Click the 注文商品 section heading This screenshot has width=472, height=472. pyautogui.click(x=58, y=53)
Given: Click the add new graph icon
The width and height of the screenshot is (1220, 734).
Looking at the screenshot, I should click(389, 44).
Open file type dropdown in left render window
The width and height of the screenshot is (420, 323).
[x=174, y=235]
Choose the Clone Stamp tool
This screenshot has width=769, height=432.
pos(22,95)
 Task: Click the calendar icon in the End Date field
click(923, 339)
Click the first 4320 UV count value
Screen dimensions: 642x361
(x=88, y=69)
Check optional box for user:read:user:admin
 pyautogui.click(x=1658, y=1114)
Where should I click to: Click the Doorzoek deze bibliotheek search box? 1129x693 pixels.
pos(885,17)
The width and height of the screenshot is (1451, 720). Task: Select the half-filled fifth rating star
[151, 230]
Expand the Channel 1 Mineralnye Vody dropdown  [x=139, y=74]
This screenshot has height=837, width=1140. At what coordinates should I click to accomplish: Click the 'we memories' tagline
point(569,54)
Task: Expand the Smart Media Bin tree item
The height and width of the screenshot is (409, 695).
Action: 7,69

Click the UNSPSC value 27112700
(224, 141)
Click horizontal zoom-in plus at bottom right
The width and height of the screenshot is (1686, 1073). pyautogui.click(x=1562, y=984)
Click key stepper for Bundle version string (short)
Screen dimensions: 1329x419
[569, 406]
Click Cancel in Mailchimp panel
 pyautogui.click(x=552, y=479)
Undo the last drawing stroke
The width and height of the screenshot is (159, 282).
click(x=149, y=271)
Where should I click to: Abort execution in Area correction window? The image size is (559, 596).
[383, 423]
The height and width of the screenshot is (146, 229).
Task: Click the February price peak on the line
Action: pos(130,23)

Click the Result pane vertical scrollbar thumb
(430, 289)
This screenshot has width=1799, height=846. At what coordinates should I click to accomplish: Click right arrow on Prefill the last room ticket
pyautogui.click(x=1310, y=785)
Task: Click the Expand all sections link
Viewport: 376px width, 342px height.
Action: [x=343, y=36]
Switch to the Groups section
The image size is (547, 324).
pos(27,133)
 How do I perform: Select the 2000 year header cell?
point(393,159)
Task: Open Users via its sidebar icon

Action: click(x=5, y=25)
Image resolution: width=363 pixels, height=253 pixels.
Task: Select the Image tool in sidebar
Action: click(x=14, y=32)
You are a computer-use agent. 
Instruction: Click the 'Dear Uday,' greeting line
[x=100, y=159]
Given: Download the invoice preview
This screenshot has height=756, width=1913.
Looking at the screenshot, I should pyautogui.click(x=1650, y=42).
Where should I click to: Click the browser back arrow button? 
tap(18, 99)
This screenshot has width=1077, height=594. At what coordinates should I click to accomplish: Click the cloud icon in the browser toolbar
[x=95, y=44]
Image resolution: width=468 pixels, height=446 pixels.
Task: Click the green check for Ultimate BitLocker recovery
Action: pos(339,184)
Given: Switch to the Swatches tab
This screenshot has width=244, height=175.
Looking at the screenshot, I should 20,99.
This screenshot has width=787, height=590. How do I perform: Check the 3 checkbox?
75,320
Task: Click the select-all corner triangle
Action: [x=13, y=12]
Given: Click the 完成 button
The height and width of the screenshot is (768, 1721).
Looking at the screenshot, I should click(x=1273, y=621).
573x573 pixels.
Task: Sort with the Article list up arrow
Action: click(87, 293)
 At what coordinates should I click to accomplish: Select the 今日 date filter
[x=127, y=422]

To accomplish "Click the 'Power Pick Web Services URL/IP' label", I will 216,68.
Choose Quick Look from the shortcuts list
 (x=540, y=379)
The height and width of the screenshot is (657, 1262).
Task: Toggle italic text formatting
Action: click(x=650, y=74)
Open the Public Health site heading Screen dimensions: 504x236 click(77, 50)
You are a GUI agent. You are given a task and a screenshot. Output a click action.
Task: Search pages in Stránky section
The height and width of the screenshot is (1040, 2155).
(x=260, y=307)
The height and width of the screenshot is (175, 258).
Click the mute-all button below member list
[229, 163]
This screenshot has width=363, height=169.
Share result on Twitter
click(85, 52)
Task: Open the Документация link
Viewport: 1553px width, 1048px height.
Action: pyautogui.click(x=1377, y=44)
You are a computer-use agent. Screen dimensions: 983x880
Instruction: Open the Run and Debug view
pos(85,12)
^^^^^^^^^^^^^^^^
> _Task brief_: Add 41 to each coordinate in the answers and write out every line again, not only the answers. Begin at the line that has "Task: Click the Expand all sections link" and stop after the line that has "point(393,159)".

> _Solution to the exercise_:
Task: Click the Expand all sections link
Viewport: 376px width, 342px height.
Action: [x=384, y=77]
Switch to the Groups section
The image size is (547, 324).
pos(68,174)
 How do I perform: Select the 2000 year header cell?
point(434,200)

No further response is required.